Techstyle exhibition in Boston explores how technology is changing fashion
A purse that charges a cell phone and an animated dress that displays tweets are among the pieces that will be presented in an upcoming exhibition at Boston's leading art museum.
Called #techstyle, the show opens 6 March and runs until 10 July 2016 at the Museum of Fine Arts, Boston (MFA), one of the largest museums in the United States.
The show explores how technology is impacting fashion, from design to manufacturing, and also examines the way people interact with their clothing.
"The exhibition focuses on the merging of fashion and technology – clothes that respond to the environment, fabrics patterned by lasers, dresses that you can tweet, and ready-to-wear garments that come off a 3D printer," said MFA.
"The technologies behind many of the objects are practiced here in Boston, a longtime hub of innovation, but now emerging also as a centre of 'smart' fashion," said the museum.
The show is similar in spirit to the Manus x Machina exhibition opening this May at New York's Metropolitan Museum of Art.
The Boston show will include 60 pieces, from dresses that move independently from the wearer to leather capes that change colour in response to light, heat and wind.
Thirty-two designers from around the world will be represented, including Neri Oxman, Alexander McQueen, Viktor & Rolf and Iris van Herpen.
One notable piece will be the interactive MFA Dress by London-based studio CuteCircuit, which will display images from the museum's collection like The Great Wave woodblock print by the Chinese artist Katsushika Hokusai and the seminal painting Street Singer by Edouard Manet.
The images will be selected by visitors using an iPad in the gallery.
The dress, which was specially commissioned for the exhibition, will also show tweeted messages from people around the world who use #tweetthedress on social media.

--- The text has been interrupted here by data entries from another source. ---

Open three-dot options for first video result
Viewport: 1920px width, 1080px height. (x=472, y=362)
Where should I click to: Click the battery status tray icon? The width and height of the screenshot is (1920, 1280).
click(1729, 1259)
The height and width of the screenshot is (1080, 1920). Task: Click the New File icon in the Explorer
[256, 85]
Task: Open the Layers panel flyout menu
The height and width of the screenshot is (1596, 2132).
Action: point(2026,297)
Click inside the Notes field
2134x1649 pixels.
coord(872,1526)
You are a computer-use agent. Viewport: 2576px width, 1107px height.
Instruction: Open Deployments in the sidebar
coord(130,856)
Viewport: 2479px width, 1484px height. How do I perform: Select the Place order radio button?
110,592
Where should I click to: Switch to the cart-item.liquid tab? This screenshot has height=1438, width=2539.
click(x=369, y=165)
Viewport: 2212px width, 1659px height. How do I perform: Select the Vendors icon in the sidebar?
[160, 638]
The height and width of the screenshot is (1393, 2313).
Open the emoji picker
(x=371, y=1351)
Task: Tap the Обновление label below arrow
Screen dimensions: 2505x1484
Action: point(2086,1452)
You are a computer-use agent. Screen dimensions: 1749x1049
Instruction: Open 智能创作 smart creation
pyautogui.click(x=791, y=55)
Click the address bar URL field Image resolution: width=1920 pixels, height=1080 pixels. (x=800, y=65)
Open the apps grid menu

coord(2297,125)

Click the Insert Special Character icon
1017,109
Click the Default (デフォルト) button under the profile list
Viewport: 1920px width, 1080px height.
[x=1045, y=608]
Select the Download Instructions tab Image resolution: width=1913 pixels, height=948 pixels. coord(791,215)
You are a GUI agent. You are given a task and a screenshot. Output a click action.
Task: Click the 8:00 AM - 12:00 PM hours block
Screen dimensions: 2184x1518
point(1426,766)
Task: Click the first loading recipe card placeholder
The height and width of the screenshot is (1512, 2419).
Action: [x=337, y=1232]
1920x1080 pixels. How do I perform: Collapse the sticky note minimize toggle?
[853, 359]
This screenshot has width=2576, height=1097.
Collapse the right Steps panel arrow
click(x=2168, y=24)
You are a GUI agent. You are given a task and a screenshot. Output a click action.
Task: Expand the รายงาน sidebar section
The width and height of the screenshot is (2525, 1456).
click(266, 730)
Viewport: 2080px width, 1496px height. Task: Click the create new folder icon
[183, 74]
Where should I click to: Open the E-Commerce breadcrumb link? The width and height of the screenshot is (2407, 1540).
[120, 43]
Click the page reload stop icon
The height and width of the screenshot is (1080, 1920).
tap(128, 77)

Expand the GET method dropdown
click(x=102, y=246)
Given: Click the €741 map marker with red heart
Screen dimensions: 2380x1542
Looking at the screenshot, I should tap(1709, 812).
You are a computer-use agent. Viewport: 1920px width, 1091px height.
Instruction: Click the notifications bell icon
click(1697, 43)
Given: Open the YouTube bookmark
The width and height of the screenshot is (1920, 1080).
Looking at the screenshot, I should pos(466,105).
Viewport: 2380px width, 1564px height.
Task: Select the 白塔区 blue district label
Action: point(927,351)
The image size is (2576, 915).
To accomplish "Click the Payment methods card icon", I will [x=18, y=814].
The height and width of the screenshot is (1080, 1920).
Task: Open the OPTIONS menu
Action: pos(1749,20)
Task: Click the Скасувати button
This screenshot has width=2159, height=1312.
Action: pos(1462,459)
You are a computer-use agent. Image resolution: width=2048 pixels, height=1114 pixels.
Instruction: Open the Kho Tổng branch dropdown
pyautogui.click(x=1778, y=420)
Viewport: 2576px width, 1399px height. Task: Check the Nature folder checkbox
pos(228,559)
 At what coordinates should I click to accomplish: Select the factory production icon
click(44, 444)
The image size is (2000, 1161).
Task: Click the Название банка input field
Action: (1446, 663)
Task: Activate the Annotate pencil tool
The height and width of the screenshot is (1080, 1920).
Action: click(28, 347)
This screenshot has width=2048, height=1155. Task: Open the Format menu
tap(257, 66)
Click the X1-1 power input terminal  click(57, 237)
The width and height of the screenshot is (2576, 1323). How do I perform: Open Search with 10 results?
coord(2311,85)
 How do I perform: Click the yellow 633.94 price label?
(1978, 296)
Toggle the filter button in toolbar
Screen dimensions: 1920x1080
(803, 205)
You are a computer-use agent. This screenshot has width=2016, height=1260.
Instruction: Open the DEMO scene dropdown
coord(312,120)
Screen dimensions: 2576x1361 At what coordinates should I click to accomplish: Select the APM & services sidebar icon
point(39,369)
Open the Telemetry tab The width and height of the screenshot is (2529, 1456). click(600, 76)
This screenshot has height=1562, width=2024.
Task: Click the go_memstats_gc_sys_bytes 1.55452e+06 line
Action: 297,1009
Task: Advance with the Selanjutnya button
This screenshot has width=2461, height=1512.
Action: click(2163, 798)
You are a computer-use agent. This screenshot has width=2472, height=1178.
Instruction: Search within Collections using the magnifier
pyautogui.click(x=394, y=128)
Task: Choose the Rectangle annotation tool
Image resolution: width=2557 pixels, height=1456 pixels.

The designers used their "magic fabric" to create the dress, which features more than 10,000 micro-LEDs.
Another notable piece in the show is a 3D-printed dress by the Massachusetts-based studio Nervous System, which was founded by a mathematician and an architect/biologist.
The dress consists of three pieces that are easily snapped together.
"Generated from a body scan, this dress can be fully customised using a design app on the company's website," said the museum.
"Its wearability represents the potential of this technology to transform the industry in the future."
The exhibition will also present new methods for creating sustainable textiles.
"Traditional ways of processing natural fibres, weaving cloth and dyeing are among the world's most wasteful manufacturing processes, making sustainability an important goal for many designers and manufacturers," the museum explained.
Other pieces include the Ricky Bag with Light from Ralph Lauren, which is a commercially available purse that can charge a cell phone; a high-tech artificial leg designed by British artist and MIT Media Lab fellow Viktoria Modesta; and a video of Marcus Tomlinson's 2010 Airplane Dress, a garment that is operated by a remote control.
The show is curated by Pamela Parmal, chair of the museum's department of textile and fashion arts, along with Michelle Finamore and Lauren Whitely, both curators within the department.
It will be staged in the museum's Henry and Lois Foster Gallery.
"Many of today's designers actively seek out collaborations with scientists and engineers to apply new technologies in digital media, sustainability and even biotech to their work," said Parmal.
"At the same time, scientists and engineers have embraced fashion pushing the boundaries of manufacturing and design."
"It's fitting that #techstyle is on view here in Boston, a crucible for technology and research," said Parmal.
Other recent fashion exhibitions include a show at Antwerp's Modemuseum about Spanish couturier Cristóbal Balenciaga, and a showcase of work by the late designer Alexander McQueen, which ran in New York and London.